TRY IT ->
Every line with the word "page" in it should be extracted from the data that follows.

Saved entries ->
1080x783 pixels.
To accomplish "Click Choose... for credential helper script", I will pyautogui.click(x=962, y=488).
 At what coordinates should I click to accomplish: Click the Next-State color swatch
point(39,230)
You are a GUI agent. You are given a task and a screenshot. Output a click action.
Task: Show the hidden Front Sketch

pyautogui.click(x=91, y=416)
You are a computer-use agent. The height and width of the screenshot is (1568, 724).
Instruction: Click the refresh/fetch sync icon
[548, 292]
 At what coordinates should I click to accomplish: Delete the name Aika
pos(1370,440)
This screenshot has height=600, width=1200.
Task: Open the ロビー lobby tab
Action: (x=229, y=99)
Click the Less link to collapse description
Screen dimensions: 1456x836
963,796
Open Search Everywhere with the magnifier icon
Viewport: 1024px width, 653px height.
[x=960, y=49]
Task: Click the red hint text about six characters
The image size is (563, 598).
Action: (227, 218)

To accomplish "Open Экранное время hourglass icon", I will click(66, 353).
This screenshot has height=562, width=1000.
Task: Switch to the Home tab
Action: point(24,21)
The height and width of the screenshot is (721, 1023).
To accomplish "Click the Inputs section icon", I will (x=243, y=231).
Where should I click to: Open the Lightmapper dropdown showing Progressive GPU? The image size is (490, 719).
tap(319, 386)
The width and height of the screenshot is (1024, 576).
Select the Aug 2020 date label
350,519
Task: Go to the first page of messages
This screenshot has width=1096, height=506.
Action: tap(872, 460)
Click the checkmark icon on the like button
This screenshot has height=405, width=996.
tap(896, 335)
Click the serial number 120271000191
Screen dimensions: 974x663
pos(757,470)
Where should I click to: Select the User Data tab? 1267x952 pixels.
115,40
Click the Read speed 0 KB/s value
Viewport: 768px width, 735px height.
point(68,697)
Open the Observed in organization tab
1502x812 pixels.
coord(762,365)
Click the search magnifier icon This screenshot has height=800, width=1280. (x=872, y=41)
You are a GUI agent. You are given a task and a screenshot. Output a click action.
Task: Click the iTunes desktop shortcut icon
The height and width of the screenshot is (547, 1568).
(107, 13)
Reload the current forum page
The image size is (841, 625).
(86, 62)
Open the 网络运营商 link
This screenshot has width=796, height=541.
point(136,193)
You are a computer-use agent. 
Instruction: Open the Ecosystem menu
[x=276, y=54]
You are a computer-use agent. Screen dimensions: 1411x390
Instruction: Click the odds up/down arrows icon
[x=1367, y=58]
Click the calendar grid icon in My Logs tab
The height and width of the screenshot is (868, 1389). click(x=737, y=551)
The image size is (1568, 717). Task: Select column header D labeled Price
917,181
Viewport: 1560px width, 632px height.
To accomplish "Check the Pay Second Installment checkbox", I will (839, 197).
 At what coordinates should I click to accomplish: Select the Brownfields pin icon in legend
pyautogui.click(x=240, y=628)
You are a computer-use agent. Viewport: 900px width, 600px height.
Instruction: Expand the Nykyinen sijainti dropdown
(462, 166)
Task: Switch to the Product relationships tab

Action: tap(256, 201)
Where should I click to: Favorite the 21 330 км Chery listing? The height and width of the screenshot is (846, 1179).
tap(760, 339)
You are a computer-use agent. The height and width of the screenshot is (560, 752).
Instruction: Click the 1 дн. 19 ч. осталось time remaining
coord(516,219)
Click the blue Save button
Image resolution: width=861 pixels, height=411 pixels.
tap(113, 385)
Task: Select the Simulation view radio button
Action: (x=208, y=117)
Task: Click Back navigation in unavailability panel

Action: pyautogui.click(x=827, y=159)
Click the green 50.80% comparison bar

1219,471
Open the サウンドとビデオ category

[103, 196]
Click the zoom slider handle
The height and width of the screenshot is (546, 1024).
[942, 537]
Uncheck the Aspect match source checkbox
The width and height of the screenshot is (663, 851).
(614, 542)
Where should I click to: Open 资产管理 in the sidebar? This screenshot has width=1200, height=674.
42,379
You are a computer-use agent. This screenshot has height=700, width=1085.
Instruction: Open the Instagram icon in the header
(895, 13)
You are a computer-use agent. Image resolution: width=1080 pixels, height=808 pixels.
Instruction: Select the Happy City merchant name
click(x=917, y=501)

EXERCISE ANSWER ->
Task: Go to the first page of messages
Reload the current forum page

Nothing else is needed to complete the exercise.